This forum has been archived. All content is frozen. Please use KDE Discuss instead.

optimizing matrix-vector multiplies

Tags: None
(comma "," separated)
konolige
Registered Member
Posts
9
Karma
0
OS

optimizing matrix-vector multiplies

Sun Aug 29, 2010 4:14 am
Hi - I have the following function, that performs a specialized block-matrix to vector multiply, where the block matrices are distributed into a diagonal vector and a sparse off-diagonal mapping. The vector is a variable-size, but it is always a multiple of 6 doubles.
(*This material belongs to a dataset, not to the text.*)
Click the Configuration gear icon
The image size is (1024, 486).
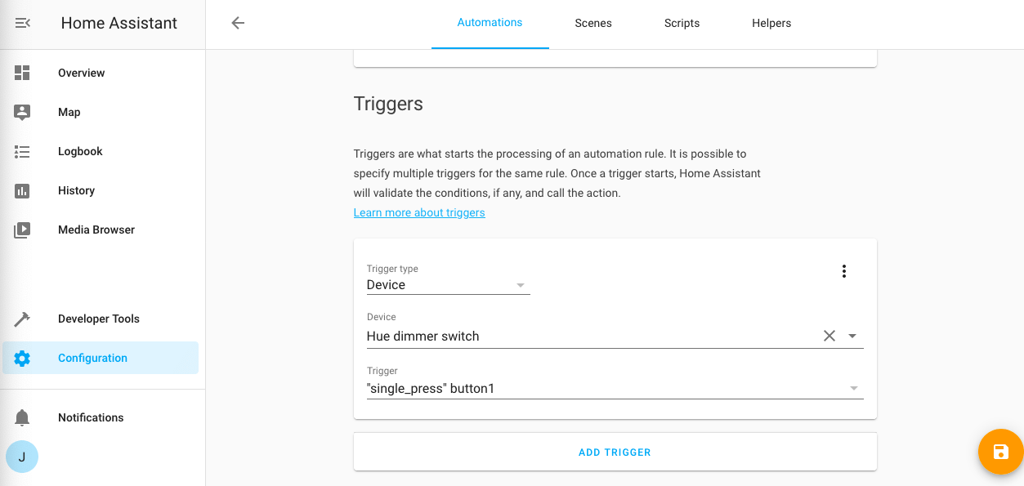(x=22, y=358)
I'm looking for advice on how to optimize this. Are loops being unrolled? Is there alignment so that SSE can be used? I have no real experience with the segment<>() operator, and whether the compiler can understand that it preserves alignment. Finally, I need to multiply a vector by the transpose of a matrix, and was wondering is M.transpose()*v is the fastest way.

Cheers --Kurt

void
mMV(vector< Matrix<double,6,6>, aligned_allocator<Matrix<double,6,6> > > &diag,
vector< map<int,Matrix<double,6,6>, less<int>, aligned_allocator<Matrix<double,6,6> > > > &cols,
VectorXd &vin,
VectorXd &vout)
{
// loop over diag entries
for (int i=0; i<(int)diag.size(); i++)
vout.segment<6>(i*6) = diag[i]*vin.segment<6>(i*6);

// loop over off-diag entries
if (cols.size() > 0)
for (int i=0; i<(int)cols.size(); i++)
{
map<int,Matrix<double,6,6>, less<int>,
aligned_allocator<Matrix<double,6,6> > > &col = cols[i];
if (col.size() > 0)
{
map<int,Matrix<double,6,6>, less<int>,
aligned_allocator<Matrix<double,6,6> > >::iterator it;
for (it = col.begin(); it != col.end(); it++)
{
int ri = (*it).first; // get row index
Matrix<double,6,6> &M = (*it).second; // matrix
const Matrix<double,6,1> &vvin = vin.segment<6>(ri*6);
vout.segment<6>(i*6) += M.transpose()*vin.segment<6>(ri*6);
vout.segment<6>(ri*6) += M*vin.segment<6>(i*6);
}
}
}

}
konolige
Registered Member
Posts
9
Karma
0
OS
Apologies for the formatting, here's a better one...kk

Code: Select all
mMV(vector< Matrix<double,6,6>, aligned_allocator<Matrix<double,6,6> > > &diag,
    vector< map<int,Matrix<double,6,6>, less<int>, aligned_allocator<Matrix<double,6,6> > > > &cols,
    VectorXd &vin,
    VectorXd &vout)
  {
    // loop over diag entries
    for (int i=0; i<(int)diag.size(); i++)
      vout.segment<6>(i*6) = diag[i]*vin.segment<6>(i*6);

    // loop over off-diag entries
    if (cols.size() > 0)
    for (int i=0; i<(int)cols.size(); i++)
      {
        map<int,Matrix<double,6,6>, less<int>,
          aligned_allocator<Matrix<double,6,6> > > &col = cols[i];
        if (col.size() > 0)
          {
            map<int,Matrix<double,6,6>, less<int>,
              aligned_allocator<Matrix<double,6,6> > >::iterator it;
            for (it = col.begin(); it != col.end(); it++)
              {
                int ri = (*it).first; // get row index
                Matrix<double,6,6> &M = (*it).second; // matrix
                const Matrix<double,6,1> &vvin = vin.segment<6>(ri*6);
                vout.segment<6>(i*6)  += M.transpose()*vin.segment<6>(ri*6);
                vout.segment<6>(ri*6) += M*vin.segment<6>(i*6);
              }
          }
      }

  }
User avatar
bjacob
Registered Member
Posts
658
Karma
3
Hi, let me first answer your general questions and then I'll look at your code more closely. I'm answering with Eigen3 in mind, answers mostly applicable to Eigen2.

Are loops being unrolled?


You've definitely done all what was needed to preserve the compile-time knowledge about sizes.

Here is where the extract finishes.